The total fertility rate is defined as the average number of children a woman would have over her lifetime if she were to survive from birth through the end of her reproductive life and experience the exact current age-specific fertility rates through her lifetime. This is a rather technical definition, so to put it bluntly: The total fertility rate tells us how many children per woman will be born, on average, if everyone keeps trying to have children at the same rate as they do now, according to their age.

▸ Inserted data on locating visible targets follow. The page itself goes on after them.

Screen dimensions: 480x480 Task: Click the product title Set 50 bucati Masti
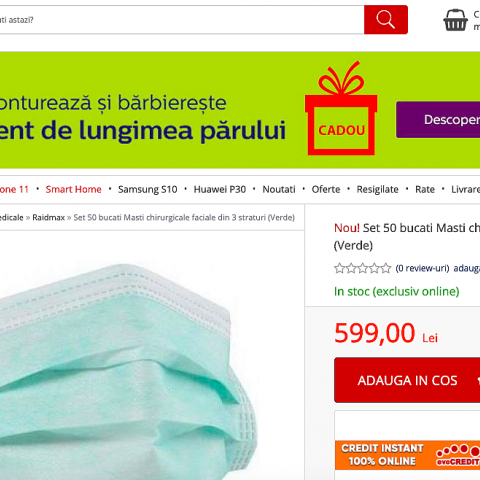[407, 237]
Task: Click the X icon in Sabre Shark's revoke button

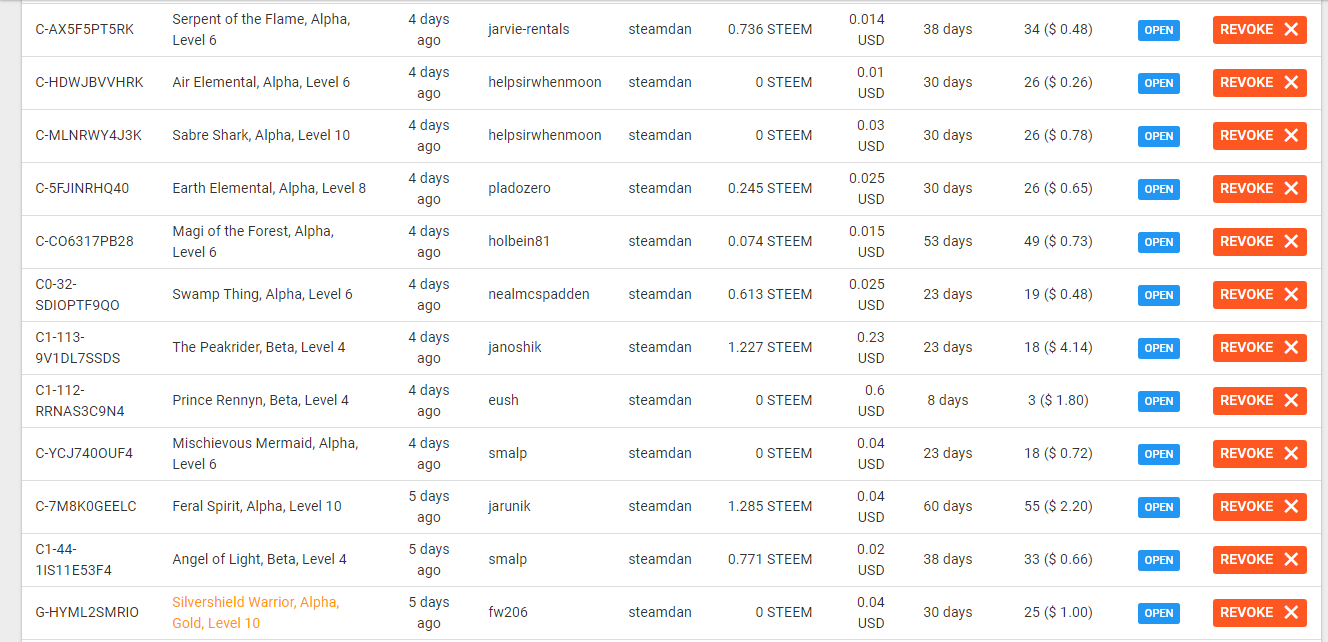Action: [1291, 136]
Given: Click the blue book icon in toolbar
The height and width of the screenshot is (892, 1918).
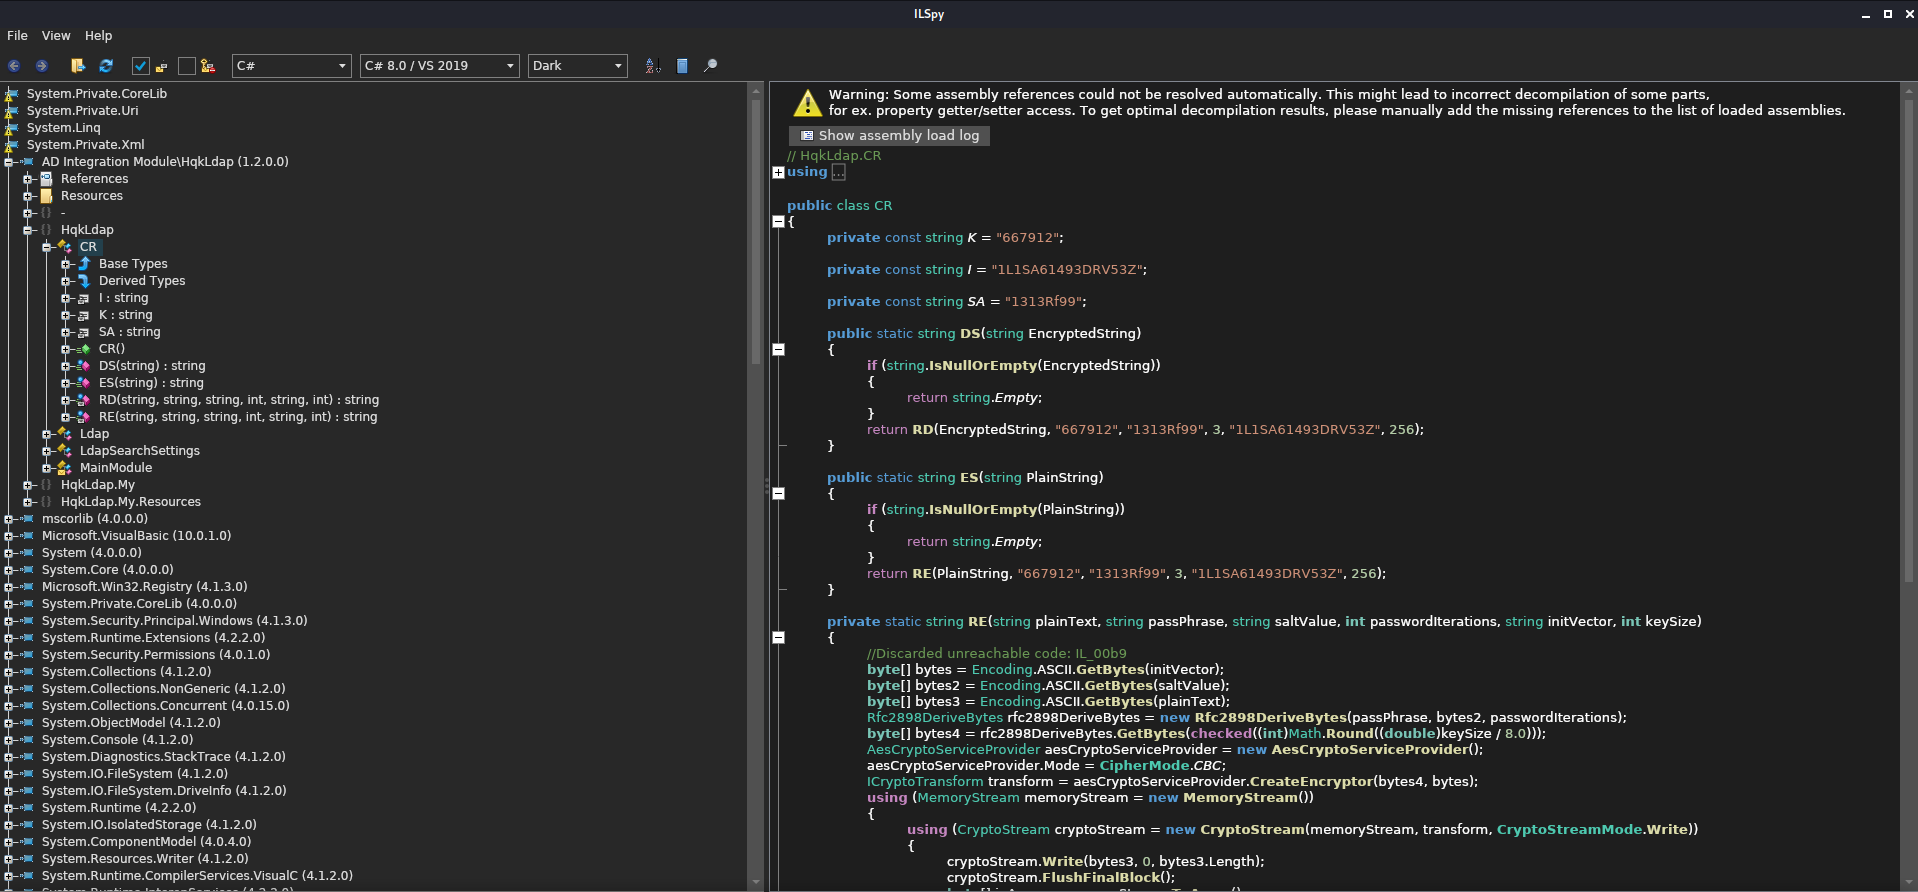Looking at the screenshot, I should [682, 66].
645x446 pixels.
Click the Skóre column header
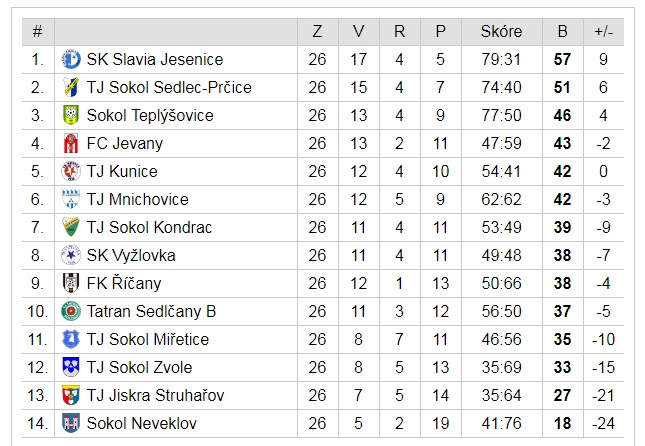tap(501, 32)
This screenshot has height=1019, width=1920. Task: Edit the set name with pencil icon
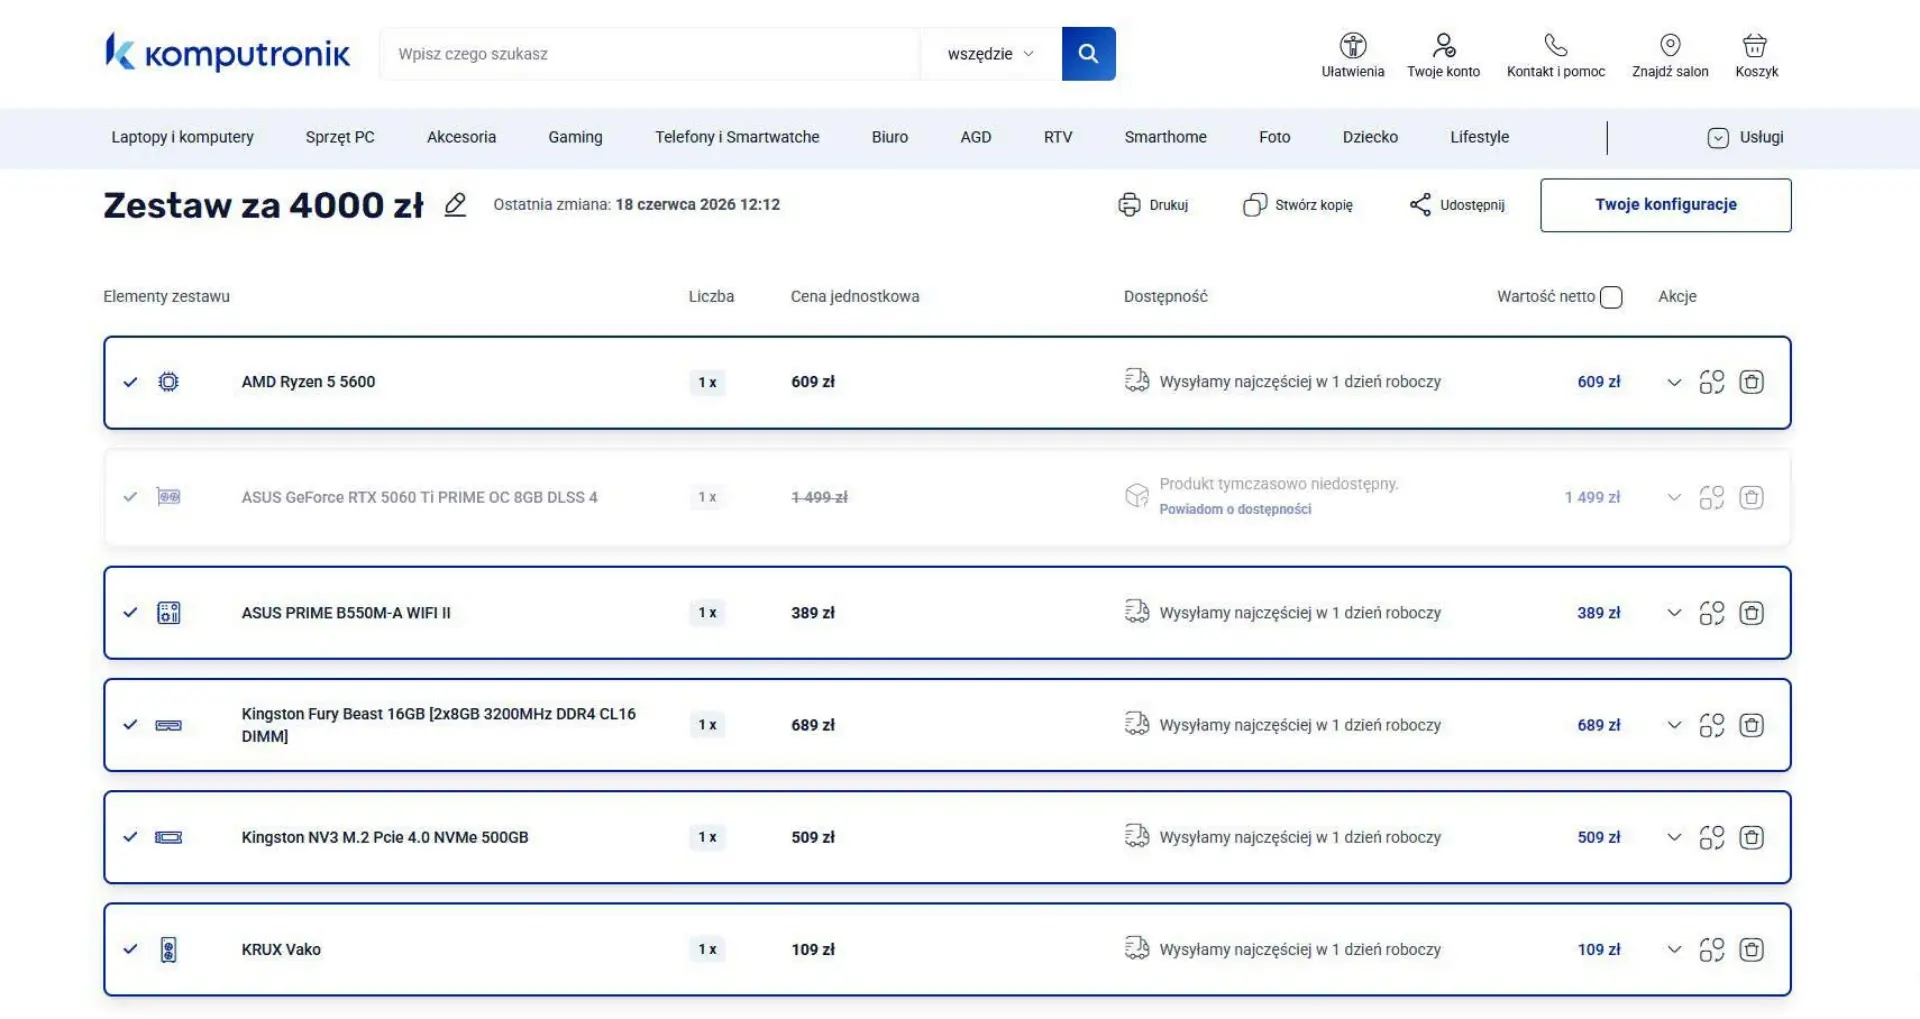point(455,205)
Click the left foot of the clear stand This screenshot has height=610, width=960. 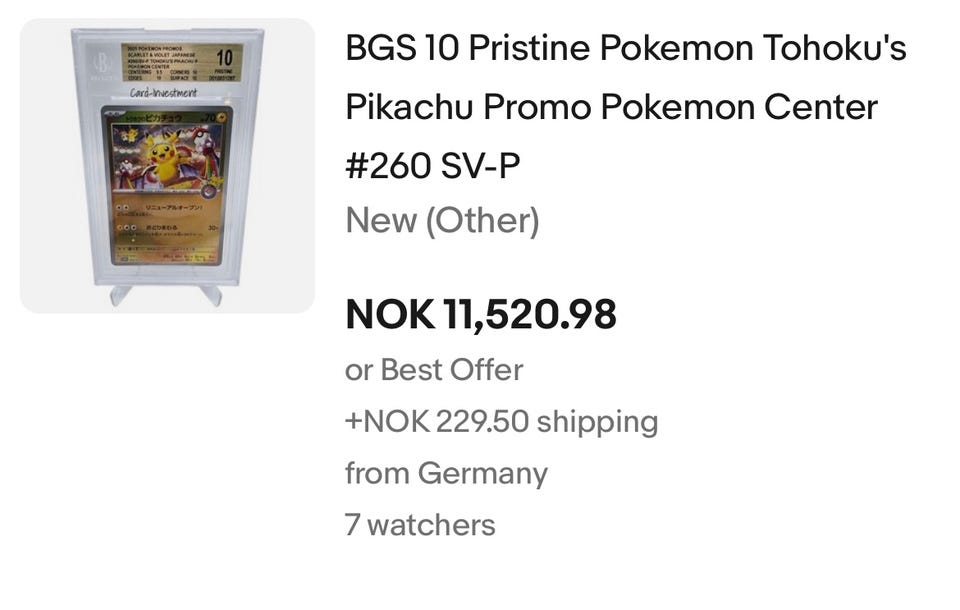point(121,294)
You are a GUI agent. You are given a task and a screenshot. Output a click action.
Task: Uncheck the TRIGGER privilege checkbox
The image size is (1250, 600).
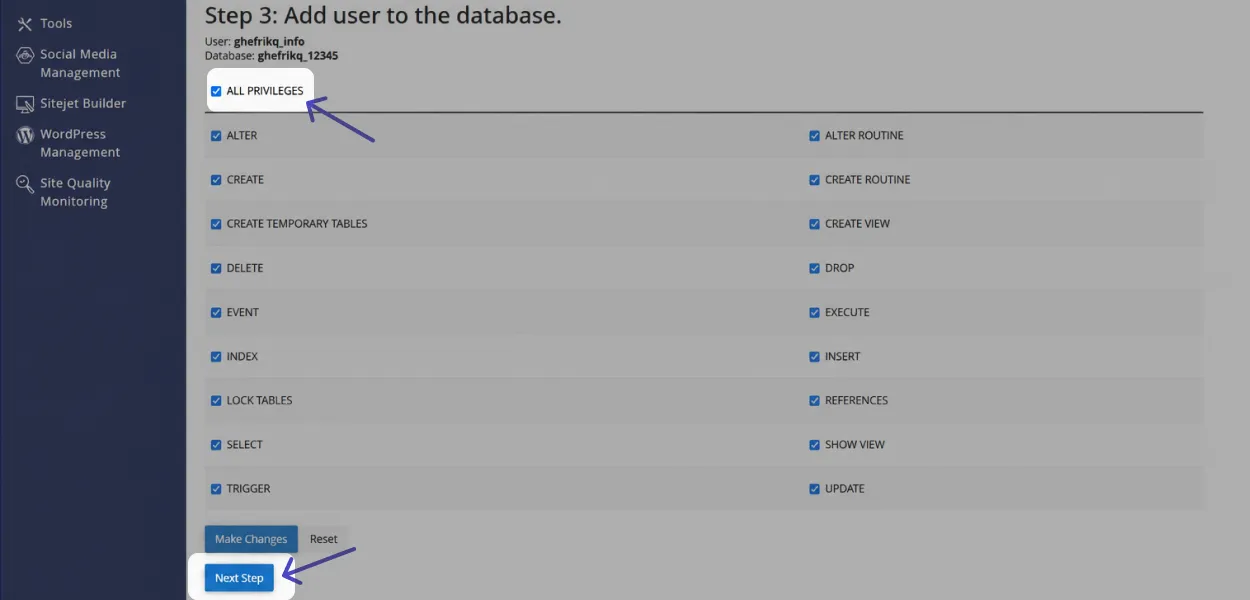216,489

The most important figure to keep in mind when discussing fertility rates is the so-called replacement rate (or “replacement-level fertility”). It is the fertility rate at which the size of the entire population will remain stable, when mortality is taken into account and migration ignored. The replacement rate is approximately 2.1 in most developed countries (that is, 9 out of 10 women should have two children and 1 out of 10 women should have three), but it is somewhat higher in developing countries due to higher mortality rates.
As you can see on the map below, the situation in Europe does not look very bright. Most of Europe is dying out—some regions, such as Galicia in Spain and Sardinia in Italy at extraordinarily low fertility rates close to 1 child per woman:
The map above represents the true demographic ticking time bomb of Europe. As the population becomes significantly older than it is now, there will be fewer economically active people, which will lead to consequent pension funding issues.
While many other problems we are facing do not have a simple solution, this one does: People simply have to be more willing to make actual babies, not just “make babies”. The real question is how to motivate the younger generation to do that.